* _ASSIGNED TASK_
Copy all of the records exactly.
Top of DATASET EXCERPTS
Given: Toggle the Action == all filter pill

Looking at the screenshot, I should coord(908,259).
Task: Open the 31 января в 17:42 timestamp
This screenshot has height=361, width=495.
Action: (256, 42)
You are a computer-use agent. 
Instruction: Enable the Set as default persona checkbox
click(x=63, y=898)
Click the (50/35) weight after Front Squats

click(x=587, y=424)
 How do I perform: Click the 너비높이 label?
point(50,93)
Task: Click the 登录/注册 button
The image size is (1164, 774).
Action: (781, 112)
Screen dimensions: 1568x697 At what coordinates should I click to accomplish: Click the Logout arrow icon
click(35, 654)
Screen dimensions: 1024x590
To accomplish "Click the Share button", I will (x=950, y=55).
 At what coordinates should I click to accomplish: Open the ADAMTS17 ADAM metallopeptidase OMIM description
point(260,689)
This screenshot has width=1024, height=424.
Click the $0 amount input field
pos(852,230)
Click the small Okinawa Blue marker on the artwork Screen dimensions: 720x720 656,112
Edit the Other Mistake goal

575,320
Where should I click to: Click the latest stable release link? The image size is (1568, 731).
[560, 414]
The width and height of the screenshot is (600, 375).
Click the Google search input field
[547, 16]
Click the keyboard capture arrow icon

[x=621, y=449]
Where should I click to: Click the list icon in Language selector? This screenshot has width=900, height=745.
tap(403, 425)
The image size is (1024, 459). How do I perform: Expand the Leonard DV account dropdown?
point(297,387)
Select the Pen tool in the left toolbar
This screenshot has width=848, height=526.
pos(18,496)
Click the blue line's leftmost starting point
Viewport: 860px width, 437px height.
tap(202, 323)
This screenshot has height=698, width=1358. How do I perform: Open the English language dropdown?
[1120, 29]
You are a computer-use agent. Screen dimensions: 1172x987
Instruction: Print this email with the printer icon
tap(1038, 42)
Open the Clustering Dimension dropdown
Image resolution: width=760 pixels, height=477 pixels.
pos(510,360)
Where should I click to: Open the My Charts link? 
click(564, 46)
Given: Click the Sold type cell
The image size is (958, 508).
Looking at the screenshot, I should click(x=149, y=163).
Bottom of DATASET EXCERPTS
* _SOLUTION_
Given: Toggle the Action == all filter pill

Looking at the screenshot, I should coord(908,259).
Task: Open the 31 января в 17:42 timestamp
This screenshot has height=361, width=495.
Action: (256, 42)
You are a computer-use agent. 
Instruction: Enable the Set as default persona checkbox
click(x=63, y=898)
Click the (50/35) weight after Front Squats

click(x=587, y=424)
 How do I perform: Click the 너비높이 label?
point(50,93)
Task: Click the 登录/注册 button
The image size is (1164, 774).
Action: (781, 112)
Screen dimensions: 1568x697 At what coordinates should I click to accomplish: Click the Logout arrow icon
click(35, 654)
Screen dimensions: 1024x590
To accomplish "Click the Share button", I will (x=950, y=55).
 At what coordinates should I click to accomplish: Open the ADAMTS17 ADAM metallopeptidase OMIM description
point(260,689)
This screenshot has width=1024, height=424.
Click the $0 amount input field
pos(852,230)
Click the small Okinawa Blue marker on the artwork Screen dimensions: 720x720 656,112
Edit the Other Mistake goal

575,320
Where should I click to: Click the latest stable release link? The image size is (1568, 731).
[560, 414]
The width and height of the screenshot is (600, 375).
Click the Google search input field
[547, 16]
Click the keyboard capture arrow icon

[x=621, y=449]
Where should I click to: Click the list icon in Language selector? This screenshot has width=900, height=745.
tap(403, 425)
The image size is (1024, 459). How do I perform: Expand the Leonard DV account dropdown?
point(297,387)
Select the Pen tool in the left toolbar
This screenshot has width=848, height=526.
pos(18,496)
Click the blue line's leftmost starting point
Viewport: 860px width, 437px height.
tap(202, 323)
This screenshot has height=698, width=1358. How do I perform: Open the English language dropdown?
[1120, 29]
You are a computer-use agent. Screen dimensions: 1172x987
Instruction: Print this email with the printer icon
tap(1038, 42)
Open the Clustering Dimension dropdown
Image resolution: width=760 pixels, height=477 pixels.
pos(510,360)
Where should I click to: Open the My Charts link? 
click(564, 46)
Given: Click the Sold type cell
The image size is (958, 508).
Looking at the screenshot, I should click(x=149, y=163).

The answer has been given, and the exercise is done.